In my middle school Orchestra classes, students maintain a Practice Journal. Along with their practice record for the month, students each month must enter a reflection on a pre-selected photo (that I give them) of an Alvin Ailey Dance Troupe performance. We discuss and share the musical/visual metaphors that the photo might represent. It is exciting to hear my young instrumental students relate the power seen a dancer's high leap with a"forte" (means "loud") in music, or with the musical interval between 2 notes. One of the most motivational aspects of the assignment is that they know that my grading of this does not judge the content, as long as it meets the requirement of a minimum of 3 coherent sentences. As the year has progressed, many students have shown improvement in their metaphoric thinking and their grammatical understanding of what constitutes a complete sentence.
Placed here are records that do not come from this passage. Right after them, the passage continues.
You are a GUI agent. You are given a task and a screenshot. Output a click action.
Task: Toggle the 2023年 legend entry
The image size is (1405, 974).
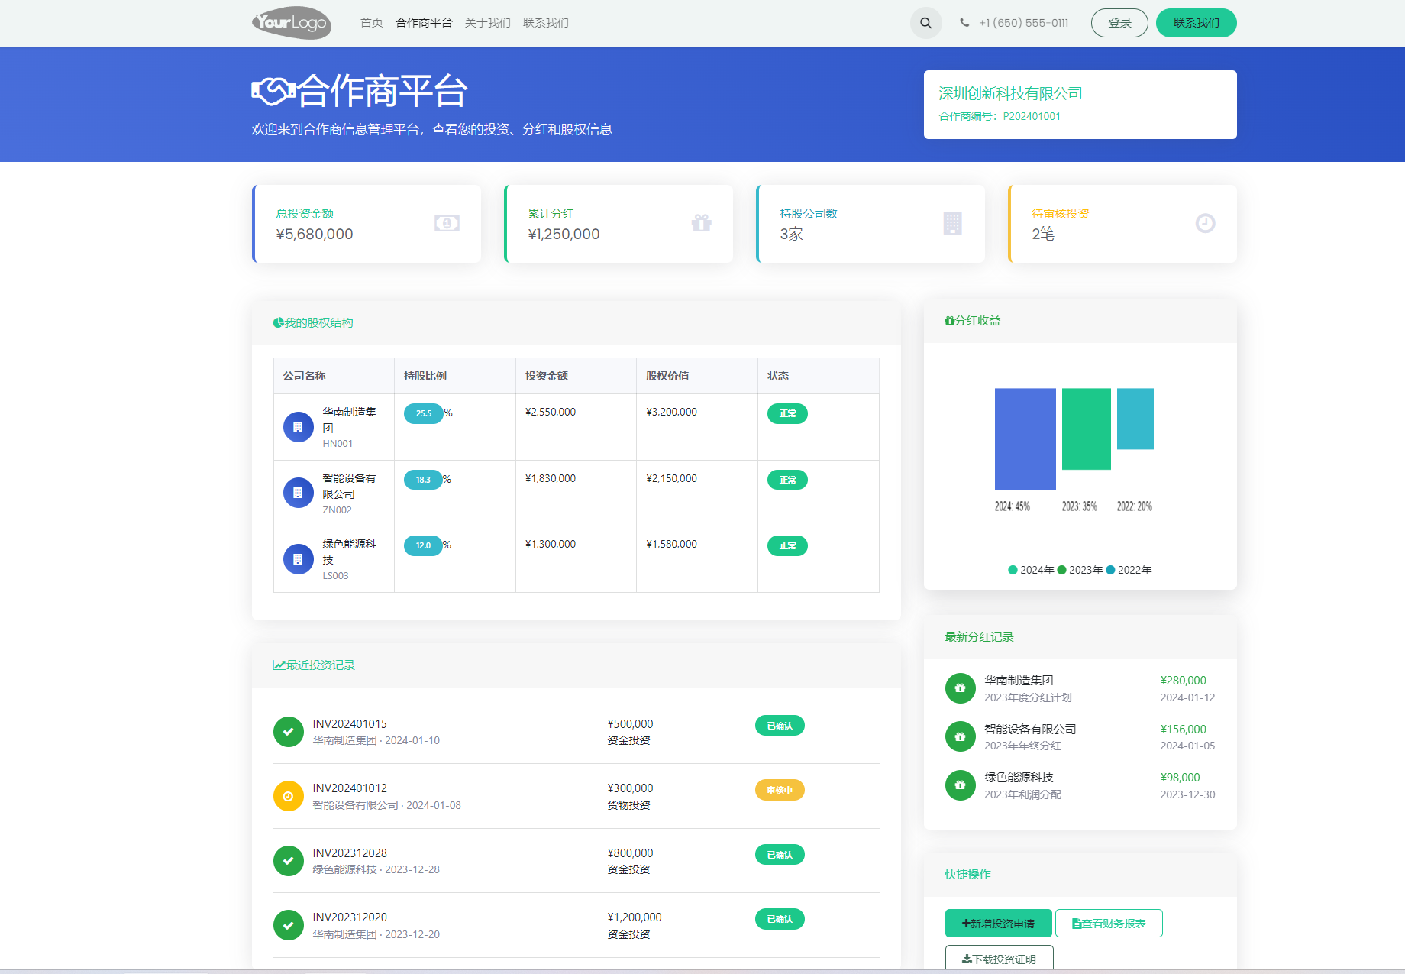pos(1079,570)

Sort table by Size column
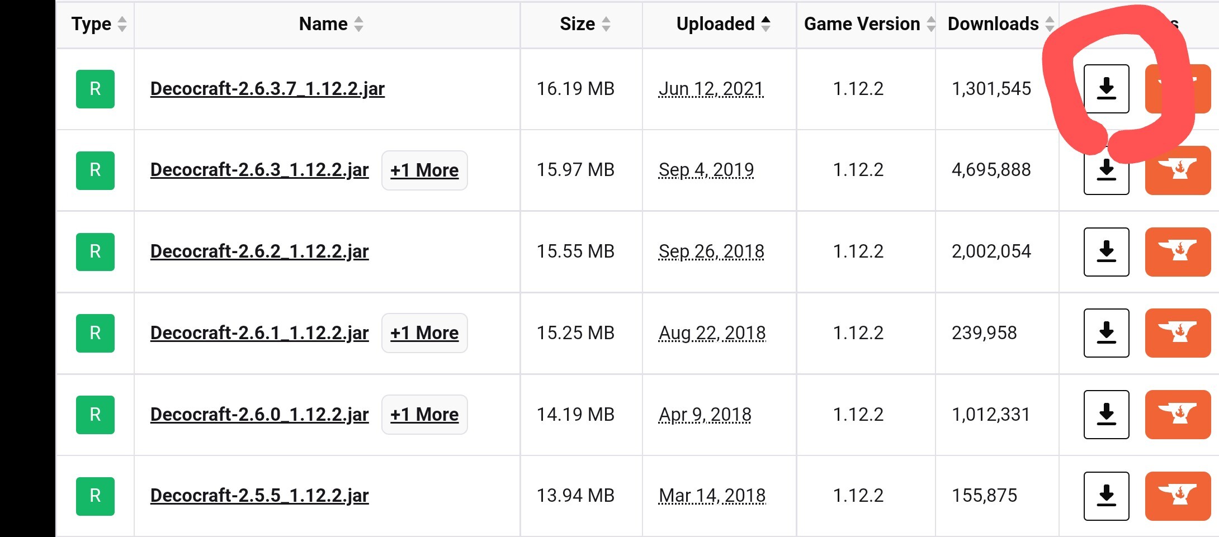585,24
There has been an immediate byproduct has been the effect of their deeper thinking as it relates to their own performance musically. They are grasping that they must convey various feelings, sensory events, colors in their playing of the notes. In describing how to feel/play the final note in an orchestral piece called "Snowflake," several of the students came to this description: the last note has to be quiet, like the way that last snowflake comes to rest on new-fallen snow." I could have cried.. and they played it just that tenderly, to the delight of their audience![/quote]

Ben Johnson's picture
Ben Johnson
Administrator, author and educator

Deirdre:

I think the more unlike the things are, the more powerful the message, I remember something about pigs and lipstick... It takes abstract thinking to put those two together, and when you do, you can't help but smile a bit because of the visual imagery. Thanks for the added perspective from someone who was a master at metaphor and personification, Lewis Carrol. More modernly we might call his creation the Jaberwookie which brings in a whole new culture and meaning (Grin).

Ben Johnson
San Antonio, Texas

[quote]Metaphor: A figure of speech in which an implicit comparison is made between two unlike things that actually have something in common.